Graeme Smith was one South Africa hit the nail on the head with, but Biff could take more than most, and thrived in the role even though pushed onto him at a young age. The last half is deduced from Smith’s comments after another goof up by the Proteas in handling a rising star. Aiden Markram is officially the only South African cricketer to lead his country to a World Cup win and believe it or not, that’s a huge deal in the country. The skipper of the under-19 side in 2014, Markram brought home the World Cup to sate the hunger of title-deprived Proteas fans.
When Markram was handed his international cap, little did he fathom that he’d be asked to lead the side, even if only in stand-in capacity, just six months and two ODIs into his international career. Markram was already asked to bat out of position – a middle-order role rather than the top-order one he was accustomed to – in the ODI side and needless to say, the captaincy seemed like a burden he could do without.

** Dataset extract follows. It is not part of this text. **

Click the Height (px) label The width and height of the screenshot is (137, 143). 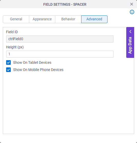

“I would have rather had him find his place, find his feet within the one-day set-up, try and get runs behind him,” Smith, who knew a thing or two about being thrust into the role that early, said at the time.
But that’s how South Africa deal with superstars. They entrust too much in them early on only to regret later. In Markram’s case, they were quick to place him on a pedestal and as quick to bring him down from it, writing him off even before he could warm himself to full potential.
Markram himself was pretty forthright about the extra responsibility he took upon himself. “Looking back, though, I don’t think I was the right person for the job,” he said later in an interview with The Cricket Monthly.
Markram wasn’t. The onus of captaincy weighed him down and the manner of his dismissals, more than the lack of runs itself, were disturbing, even for his mentor, Ray Jennings, the man who handed him the under-19 captaincy against all odds for the World Cup in 2014.
At its best, Markram’s batting is lucid. His game play is eye-catching. But while his finest strokes carry the conviction of the uber-confident, like any upcoming youngster, Markram has his insecurities. So far, instead of helping him through it, South Africa compounded those woes. From superstar overnight, Markram found it difficult to break into the XI quite often when his potential was evident for all to see. His overall numbers across formats fail to show the kind of player Markram is.
A Test average of 39.65? Meh, surely he is average? But, have you seen his 143 against the Aussies in the first Test in 2018, where he dragged South Africa from 49-4 up to 263-5 against an attack breathing fire, briefly threatening one of the great heists?
The average in Asia is 25.9. Pretty ordinary. But, on the tour of Pakistan this year, he made a terrific 74, a great-looking 60 and a classy 108 to show conquering all conditions isn’t beyond him.
Markram’s ODI average is 26.8. But nobody would tell you that he was shuffled from a middle-order to a top-order role four times in 28 innings.
He has played 12 T20Is in two years, including playing 10 matches in 2021, but he opened the batting in just four of them. In three of those he made half-centuries. Back-to-back. He was dropped for the next two T20Is. When he returned to the XI, it was in a middle-order role, and in one of the three matches in the West Indies series, Markram smashed a 48-ball 70 at No.3.
His T20I strike-rate is above 150. His List A strike-rate is 97 and average well above 40. He has five Test tons and is the second-fastest South African to 1,000 Test runs. He has even silenced the voices that raised questions over his abilities against spin and in the sub-continent.
The script isn’t too different in lower levels of cricket. He was handpicked by Jennings in his pre-under-19 days, when he did not have a provincial team, and despite a shoddy tour of India, one where Jennings had to force Markram’s case against CSA’s wishes, before the under-19 World Cup, he was made the captain, another decision that could have backfired spectacularly had Markram not returned with the golden cup.
Time and again, Markram, after being written off or underrated, has come back to make an indelible mark. It’s time South Africa trust in him and give him his dues. Given the state their cricket is in, Markram should be playing every single game across formats when fit and available, with the batting line-up built around him rather than the other way around. His abilities and talent, the team’s situation and composition and his numbers, even if not obvious at one glance, demand it.
The future is right before South Africa’s eyes, but their handling of Markram says they do not see it yet. Like the other times, Markram will likely have his way and carve his own path to stardom.